What does Inquis Medical make?
The AVENTUS Precision Thrombectomy System, a mechanical clot-removal device for treating pulmonary embolism (PE) and deep vein thrombosis (DVT), along with an introducer sheath and an autologous blood reinfusion clot management system.
Who founded Inquis Medical?
It was founded in 2020 by Vahid Saadat and Mojgan Saadat, a married pair of serial medical device entrepreneurs, who serve as co-CEOs. It is headquartered in Menlo Park, California.

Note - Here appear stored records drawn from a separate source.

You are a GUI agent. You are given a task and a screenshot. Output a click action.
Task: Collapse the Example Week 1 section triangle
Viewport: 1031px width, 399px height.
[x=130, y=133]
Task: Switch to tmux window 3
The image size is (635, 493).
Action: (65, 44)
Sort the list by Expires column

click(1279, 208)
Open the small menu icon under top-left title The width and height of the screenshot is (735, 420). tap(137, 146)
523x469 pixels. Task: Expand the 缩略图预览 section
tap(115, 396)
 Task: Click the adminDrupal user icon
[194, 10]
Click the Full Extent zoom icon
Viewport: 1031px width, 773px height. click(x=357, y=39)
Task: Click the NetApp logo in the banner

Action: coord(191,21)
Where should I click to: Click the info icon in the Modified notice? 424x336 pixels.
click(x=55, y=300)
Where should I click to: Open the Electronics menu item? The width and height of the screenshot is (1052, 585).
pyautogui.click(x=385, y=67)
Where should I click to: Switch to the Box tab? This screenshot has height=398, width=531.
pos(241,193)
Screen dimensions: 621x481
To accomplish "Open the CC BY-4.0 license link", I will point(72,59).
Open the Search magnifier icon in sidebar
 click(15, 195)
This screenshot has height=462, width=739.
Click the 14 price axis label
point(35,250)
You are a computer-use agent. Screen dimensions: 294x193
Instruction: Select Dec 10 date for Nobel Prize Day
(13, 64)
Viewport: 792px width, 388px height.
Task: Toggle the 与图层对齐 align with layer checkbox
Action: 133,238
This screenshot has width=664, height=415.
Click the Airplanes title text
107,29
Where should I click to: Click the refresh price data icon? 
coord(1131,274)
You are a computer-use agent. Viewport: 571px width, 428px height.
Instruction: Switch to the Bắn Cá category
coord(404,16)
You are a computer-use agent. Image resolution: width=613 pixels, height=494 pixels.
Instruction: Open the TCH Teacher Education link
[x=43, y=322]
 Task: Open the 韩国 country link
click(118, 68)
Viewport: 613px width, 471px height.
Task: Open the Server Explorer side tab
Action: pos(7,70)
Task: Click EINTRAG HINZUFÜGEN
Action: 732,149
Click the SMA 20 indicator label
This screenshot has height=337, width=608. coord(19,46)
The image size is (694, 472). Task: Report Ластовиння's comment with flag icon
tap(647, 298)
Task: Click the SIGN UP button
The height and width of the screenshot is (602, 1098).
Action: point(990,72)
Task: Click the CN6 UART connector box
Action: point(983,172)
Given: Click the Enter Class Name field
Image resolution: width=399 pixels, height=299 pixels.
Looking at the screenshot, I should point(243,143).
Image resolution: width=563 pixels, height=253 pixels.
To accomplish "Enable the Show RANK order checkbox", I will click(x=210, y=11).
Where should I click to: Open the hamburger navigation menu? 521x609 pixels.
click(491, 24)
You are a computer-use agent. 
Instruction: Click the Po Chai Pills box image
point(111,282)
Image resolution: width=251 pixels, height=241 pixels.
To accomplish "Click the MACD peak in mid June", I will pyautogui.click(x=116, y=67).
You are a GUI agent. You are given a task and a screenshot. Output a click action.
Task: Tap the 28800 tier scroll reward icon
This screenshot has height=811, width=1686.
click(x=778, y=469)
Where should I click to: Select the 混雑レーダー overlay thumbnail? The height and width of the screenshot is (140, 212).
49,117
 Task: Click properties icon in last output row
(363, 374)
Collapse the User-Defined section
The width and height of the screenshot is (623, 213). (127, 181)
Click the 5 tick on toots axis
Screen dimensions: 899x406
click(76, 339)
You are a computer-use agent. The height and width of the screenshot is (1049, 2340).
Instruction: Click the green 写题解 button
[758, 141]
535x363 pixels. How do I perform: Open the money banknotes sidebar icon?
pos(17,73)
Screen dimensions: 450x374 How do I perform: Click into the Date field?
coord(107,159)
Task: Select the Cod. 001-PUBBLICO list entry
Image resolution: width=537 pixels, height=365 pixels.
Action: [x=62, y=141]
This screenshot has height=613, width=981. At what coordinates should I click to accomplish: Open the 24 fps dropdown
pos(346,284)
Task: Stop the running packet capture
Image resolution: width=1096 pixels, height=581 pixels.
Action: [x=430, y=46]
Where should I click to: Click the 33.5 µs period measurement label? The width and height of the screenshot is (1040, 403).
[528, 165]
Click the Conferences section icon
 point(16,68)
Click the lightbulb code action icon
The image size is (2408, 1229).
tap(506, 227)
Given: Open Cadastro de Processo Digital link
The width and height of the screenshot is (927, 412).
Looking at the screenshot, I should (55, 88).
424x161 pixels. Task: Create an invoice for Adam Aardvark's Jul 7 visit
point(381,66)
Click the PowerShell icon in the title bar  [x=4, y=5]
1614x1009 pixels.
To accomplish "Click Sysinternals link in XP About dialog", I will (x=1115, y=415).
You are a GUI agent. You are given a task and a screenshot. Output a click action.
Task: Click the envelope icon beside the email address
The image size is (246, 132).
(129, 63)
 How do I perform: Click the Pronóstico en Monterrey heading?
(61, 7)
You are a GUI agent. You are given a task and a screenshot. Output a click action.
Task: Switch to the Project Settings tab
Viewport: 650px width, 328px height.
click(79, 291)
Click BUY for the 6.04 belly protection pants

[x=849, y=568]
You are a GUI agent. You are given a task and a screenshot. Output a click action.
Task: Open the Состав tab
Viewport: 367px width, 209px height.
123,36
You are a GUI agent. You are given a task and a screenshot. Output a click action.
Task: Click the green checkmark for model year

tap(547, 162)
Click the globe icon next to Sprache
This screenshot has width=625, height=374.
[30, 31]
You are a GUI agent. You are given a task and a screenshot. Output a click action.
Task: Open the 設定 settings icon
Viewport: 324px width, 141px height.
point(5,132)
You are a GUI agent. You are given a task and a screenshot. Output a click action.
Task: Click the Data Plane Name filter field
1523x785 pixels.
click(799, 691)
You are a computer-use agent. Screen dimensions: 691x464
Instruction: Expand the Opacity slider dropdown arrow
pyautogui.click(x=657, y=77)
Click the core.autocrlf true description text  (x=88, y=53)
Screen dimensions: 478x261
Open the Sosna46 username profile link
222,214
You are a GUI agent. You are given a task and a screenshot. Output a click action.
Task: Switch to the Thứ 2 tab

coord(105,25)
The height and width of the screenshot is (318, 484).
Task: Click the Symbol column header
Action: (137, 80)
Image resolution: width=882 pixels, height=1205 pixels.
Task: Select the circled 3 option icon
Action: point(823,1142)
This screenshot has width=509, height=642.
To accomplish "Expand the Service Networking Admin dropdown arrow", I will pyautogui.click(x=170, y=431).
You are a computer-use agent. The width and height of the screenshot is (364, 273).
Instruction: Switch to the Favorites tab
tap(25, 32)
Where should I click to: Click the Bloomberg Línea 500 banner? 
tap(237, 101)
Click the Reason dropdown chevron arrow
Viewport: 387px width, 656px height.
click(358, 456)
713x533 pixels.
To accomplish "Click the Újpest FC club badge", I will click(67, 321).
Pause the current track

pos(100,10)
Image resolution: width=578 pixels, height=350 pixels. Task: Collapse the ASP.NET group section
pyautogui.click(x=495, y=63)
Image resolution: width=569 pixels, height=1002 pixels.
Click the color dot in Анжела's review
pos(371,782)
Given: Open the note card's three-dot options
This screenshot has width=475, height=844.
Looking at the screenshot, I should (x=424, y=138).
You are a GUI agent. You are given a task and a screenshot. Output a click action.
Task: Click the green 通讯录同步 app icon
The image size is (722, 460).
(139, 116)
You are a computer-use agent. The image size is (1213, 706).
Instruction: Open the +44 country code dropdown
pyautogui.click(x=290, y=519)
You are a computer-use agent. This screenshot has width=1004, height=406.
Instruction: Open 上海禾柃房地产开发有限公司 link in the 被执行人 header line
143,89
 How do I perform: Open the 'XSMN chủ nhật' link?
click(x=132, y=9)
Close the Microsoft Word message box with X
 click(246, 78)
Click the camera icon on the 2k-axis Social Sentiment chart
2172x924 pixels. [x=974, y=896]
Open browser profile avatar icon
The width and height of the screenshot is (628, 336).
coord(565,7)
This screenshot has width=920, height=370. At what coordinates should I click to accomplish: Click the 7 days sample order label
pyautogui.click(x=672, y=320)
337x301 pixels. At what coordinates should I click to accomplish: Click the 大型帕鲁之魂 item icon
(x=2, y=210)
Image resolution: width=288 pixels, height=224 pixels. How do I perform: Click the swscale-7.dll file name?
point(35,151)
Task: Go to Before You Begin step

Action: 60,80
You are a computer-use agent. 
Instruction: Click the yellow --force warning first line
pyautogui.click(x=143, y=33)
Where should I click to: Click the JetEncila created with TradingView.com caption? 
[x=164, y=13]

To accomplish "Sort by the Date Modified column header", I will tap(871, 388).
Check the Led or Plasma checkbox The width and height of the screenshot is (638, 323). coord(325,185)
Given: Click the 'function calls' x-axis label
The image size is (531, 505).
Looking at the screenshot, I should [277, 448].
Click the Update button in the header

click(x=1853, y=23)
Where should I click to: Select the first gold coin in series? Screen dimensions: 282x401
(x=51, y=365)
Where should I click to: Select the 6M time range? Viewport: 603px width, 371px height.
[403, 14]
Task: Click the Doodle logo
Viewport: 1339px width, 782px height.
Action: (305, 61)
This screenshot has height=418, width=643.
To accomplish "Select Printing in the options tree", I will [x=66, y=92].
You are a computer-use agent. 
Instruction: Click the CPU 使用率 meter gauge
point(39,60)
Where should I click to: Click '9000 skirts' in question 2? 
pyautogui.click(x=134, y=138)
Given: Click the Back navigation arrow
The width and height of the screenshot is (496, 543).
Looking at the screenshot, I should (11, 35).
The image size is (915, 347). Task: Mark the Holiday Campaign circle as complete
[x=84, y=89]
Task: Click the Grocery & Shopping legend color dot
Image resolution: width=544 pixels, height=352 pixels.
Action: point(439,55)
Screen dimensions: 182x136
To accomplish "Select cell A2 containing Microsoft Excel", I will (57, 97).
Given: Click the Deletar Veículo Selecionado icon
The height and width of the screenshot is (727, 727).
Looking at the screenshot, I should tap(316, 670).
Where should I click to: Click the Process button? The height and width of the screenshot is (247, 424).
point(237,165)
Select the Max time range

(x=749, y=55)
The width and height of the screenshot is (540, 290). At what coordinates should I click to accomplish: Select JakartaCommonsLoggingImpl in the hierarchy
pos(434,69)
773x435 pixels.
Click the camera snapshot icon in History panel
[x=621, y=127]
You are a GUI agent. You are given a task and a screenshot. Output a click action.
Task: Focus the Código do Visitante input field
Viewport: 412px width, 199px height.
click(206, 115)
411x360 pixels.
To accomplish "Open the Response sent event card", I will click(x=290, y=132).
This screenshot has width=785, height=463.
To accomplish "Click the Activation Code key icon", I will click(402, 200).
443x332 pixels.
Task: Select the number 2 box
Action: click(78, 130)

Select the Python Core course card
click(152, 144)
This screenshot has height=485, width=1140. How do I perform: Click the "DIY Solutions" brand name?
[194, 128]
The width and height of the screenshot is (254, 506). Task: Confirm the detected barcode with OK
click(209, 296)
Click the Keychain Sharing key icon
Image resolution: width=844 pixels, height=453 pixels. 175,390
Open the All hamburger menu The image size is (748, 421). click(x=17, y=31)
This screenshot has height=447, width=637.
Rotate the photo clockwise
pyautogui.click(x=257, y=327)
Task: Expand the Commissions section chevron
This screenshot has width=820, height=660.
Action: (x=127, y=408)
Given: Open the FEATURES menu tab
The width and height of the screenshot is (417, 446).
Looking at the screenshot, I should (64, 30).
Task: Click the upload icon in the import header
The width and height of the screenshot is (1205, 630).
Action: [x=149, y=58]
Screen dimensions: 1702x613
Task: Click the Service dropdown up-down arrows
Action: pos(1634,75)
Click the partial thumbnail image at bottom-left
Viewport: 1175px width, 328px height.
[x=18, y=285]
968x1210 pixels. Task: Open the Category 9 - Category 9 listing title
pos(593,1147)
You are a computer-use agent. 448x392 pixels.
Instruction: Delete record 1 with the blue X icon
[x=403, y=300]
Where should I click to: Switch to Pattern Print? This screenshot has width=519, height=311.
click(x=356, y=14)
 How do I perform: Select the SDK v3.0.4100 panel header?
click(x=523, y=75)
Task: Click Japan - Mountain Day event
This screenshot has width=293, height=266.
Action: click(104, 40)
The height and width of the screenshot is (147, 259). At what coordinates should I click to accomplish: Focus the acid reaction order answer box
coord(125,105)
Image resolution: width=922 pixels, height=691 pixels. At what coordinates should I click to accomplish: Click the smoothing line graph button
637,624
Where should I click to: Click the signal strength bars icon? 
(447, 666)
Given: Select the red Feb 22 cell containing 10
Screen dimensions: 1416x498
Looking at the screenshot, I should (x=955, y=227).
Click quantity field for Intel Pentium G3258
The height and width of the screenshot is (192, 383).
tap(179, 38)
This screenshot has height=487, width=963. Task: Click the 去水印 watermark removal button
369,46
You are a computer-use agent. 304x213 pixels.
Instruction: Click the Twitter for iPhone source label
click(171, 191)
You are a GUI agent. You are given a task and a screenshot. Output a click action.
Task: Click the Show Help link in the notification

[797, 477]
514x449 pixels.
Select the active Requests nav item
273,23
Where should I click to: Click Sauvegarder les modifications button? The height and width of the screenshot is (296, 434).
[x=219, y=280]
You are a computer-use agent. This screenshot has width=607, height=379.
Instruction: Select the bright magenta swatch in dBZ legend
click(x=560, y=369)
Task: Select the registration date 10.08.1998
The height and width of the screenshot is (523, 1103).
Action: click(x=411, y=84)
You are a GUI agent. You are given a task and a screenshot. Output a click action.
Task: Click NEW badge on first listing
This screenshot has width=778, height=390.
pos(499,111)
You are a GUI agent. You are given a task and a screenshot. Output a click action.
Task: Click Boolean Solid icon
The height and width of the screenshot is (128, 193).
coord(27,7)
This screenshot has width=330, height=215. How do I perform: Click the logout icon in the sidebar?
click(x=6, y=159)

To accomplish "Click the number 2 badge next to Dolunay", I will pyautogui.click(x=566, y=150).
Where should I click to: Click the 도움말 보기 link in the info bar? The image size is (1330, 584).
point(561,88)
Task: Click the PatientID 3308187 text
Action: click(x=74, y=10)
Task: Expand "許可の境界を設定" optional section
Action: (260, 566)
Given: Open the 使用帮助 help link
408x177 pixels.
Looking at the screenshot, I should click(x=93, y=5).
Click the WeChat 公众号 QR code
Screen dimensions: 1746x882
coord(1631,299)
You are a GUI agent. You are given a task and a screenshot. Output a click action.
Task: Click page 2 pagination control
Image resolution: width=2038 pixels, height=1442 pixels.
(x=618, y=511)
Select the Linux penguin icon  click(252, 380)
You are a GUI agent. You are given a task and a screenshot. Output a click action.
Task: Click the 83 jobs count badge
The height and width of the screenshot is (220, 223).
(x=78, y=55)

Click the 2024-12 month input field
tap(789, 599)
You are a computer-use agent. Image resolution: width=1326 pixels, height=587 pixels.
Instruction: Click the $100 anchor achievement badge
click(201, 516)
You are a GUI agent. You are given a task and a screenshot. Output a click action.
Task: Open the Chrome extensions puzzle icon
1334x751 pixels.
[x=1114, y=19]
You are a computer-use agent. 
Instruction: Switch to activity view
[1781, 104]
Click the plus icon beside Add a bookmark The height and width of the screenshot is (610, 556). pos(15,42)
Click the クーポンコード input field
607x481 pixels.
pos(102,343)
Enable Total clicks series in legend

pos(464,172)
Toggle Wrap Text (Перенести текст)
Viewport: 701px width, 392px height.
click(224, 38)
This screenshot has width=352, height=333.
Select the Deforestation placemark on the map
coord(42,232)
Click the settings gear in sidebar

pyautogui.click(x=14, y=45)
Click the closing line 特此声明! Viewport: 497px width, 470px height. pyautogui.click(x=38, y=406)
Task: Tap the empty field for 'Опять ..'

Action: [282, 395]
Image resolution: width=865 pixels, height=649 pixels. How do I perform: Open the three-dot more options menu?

What makes the AVENTUS system different?
Its proprietary TrueClot tissue-sensing technology gives physicians real-time feedback to distinguish between blood, clot, and vessel wall, and it reinfuses the patient's own blood to minimize blood loss during the procedure.
Is AVENTUS FDA cleared?
Yes. AVENTUS received FDA 510(k) clearance for treatment of pulmonary embolism in 2025, expanding on its earlier clearance for use in the peripheral vasculature.
How much funding has Inquis Medical raised?
Approximately $115 million in total, including a $75 million Series C announced in January 2026, with investors that have included Versant Ventures, Marshall Wace, ShangBay Capital, Yu Star, and EnPointe Ventures.